1. Some definitions: A popup is a new browser window, usually with ad content, that opens over your current one. A popunder, which is supposedly less annoying, is a new browser window that opens (duh) under the current one. A popover (also known as an overlay) — in my book more fiendish than either of the preceding — is an animated graphic that doesn’t have a window in the usual sense but rather materializes on top of the current window. Sometimes popovers have a click-the-X box that enables you to get rid of them; others don’t (or carefully disguise it) and you have to wait till they go away on their own. Interstitial ads appear after you click on a hyperlink, but before you get to the page you actually want. Rich media refers to fancy, often interactive, animated graphics that move around the page, etc.

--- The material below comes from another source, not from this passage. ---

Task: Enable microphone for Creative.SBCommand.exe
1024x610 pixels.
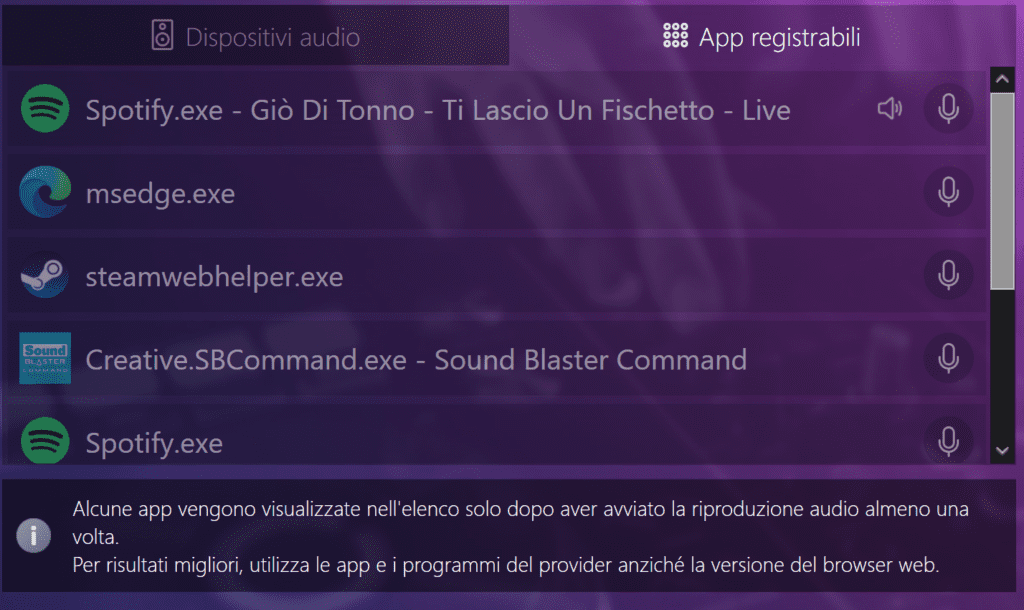Action: [948, 358]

Rich media is the hot trend in online advertising since it’s difficult to ignore; it typically makes use of a technology aptly called Flash. Flash is often used for popovers.

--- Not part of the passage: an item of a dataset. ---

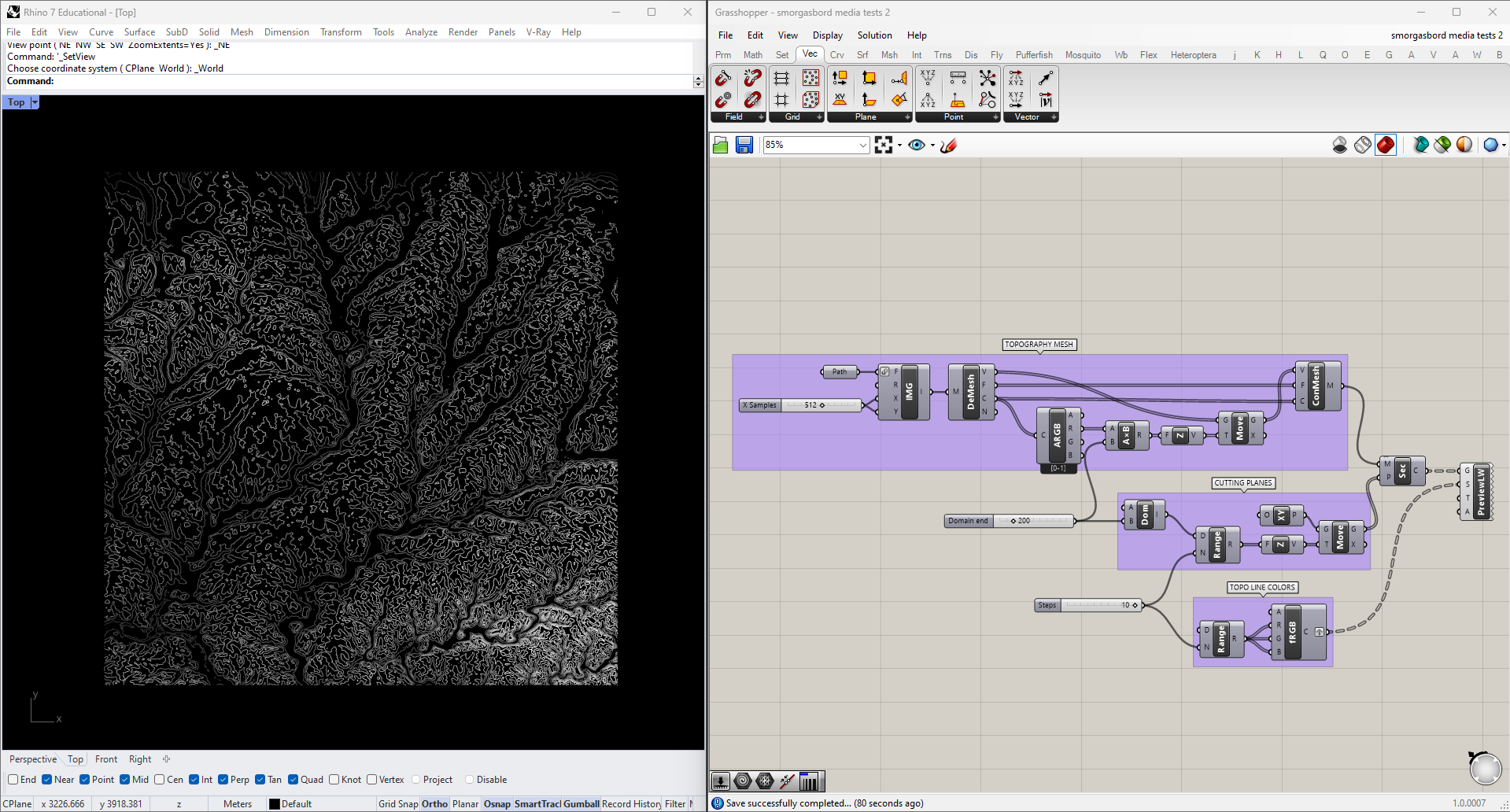Viewport: 1510px width, 812px height.
Task: Toggle the Knot osnap checkbox
Action: 334,780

2. Popups and such are made possible by JavaScript, a programming language used to write code that’s embedded in the HTML code automatically downloaded to your computer when you open a Web page. JavaScript is relatively elementary but can invoke much more sophisticated technology such as the aforementioned Flash. The capability to run JavaScript was built into browsers because Web designers wanted to be able to make their pages do cool things, and one suspects at least a few people realized it would facilitate commercialization of the Internet.

3. Popups became popular because the original mainstay of online advertising, the banner ad, wasn’t working as a marketing tool. The “click through rate” on banners was dismal, and many marketers were skeptical that the Web would ever become a viable advertising medium. Partly for that reason, online ad spending declined from $8.1 billion in 2000 to $6 billion in 2002. That year, however, intrusive online ads began to catch on in a big way. How well they work is debatable; the main thing is, marketers thought they worked, and online spending increased to $7.3 billion in 2003 and a projected $9.1 billion in 2004.

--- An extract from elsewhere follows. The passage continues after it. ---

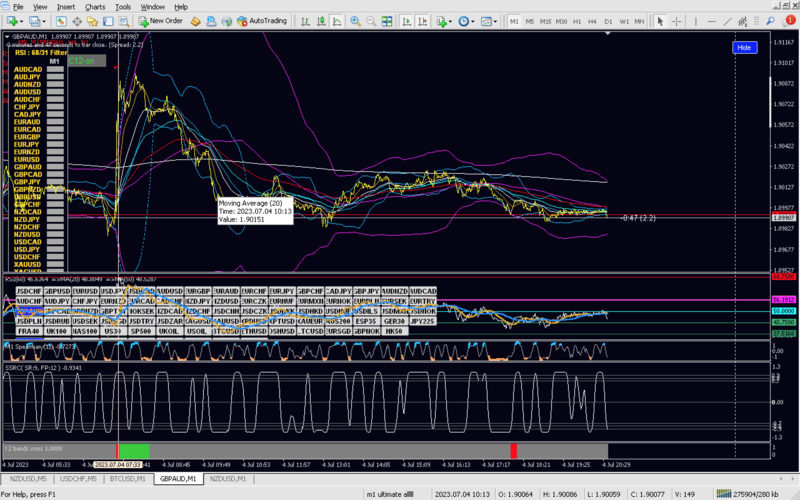Open the Charts menu
The width and height of the screenshot is (800, 500).
pyautogui.click(x=94, y=6)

4. Intrusive ads are perhaps second only to telemarketing on the list of loathed marketing techniques, and some well-heeled players have gone to great lengths to defeat them. The most recent and in some ways most surprising is Microsoft, which till not long ago had been lax not only about ads but about online security in general. In August, Microsoft released Service Pack 2 for Windows XP, which makes it possible to suppress most popups and in addition greatly strengthens XP’s online security features. SP2 is a free and for many users automatic download; click on the System icon in the Control Panel to make sure you’ve got it. Not using XP? Many swear by the popup-killing ability of the Google Toolbar, also available online for free. You’ve got SP2 but still get popups? Marketing snakes have probably surreptitiously installed ad-grabbing “malware” on your computer. I recently ran Lavasoft’s Ad-Aware SE Personal Edition, yet another free download, and eliminated 1,690 “critical [i.e., wicked] objects”; now I’m largely popup free.

We haven’t seen the last of the marketers, though — at least we’d better hope not. We just want the marketing to be a little less obnoxious. But Cecil, you say, these guys are unscrupulous hyenas who deserve to have their internal organs roasted on sticks! Not arguing, compadre. However, let’s not forget that these unscrupulous hyenas have money. If we can’t abstract the wherewithal for the Web from their pockets, it’ll have to come out of ours.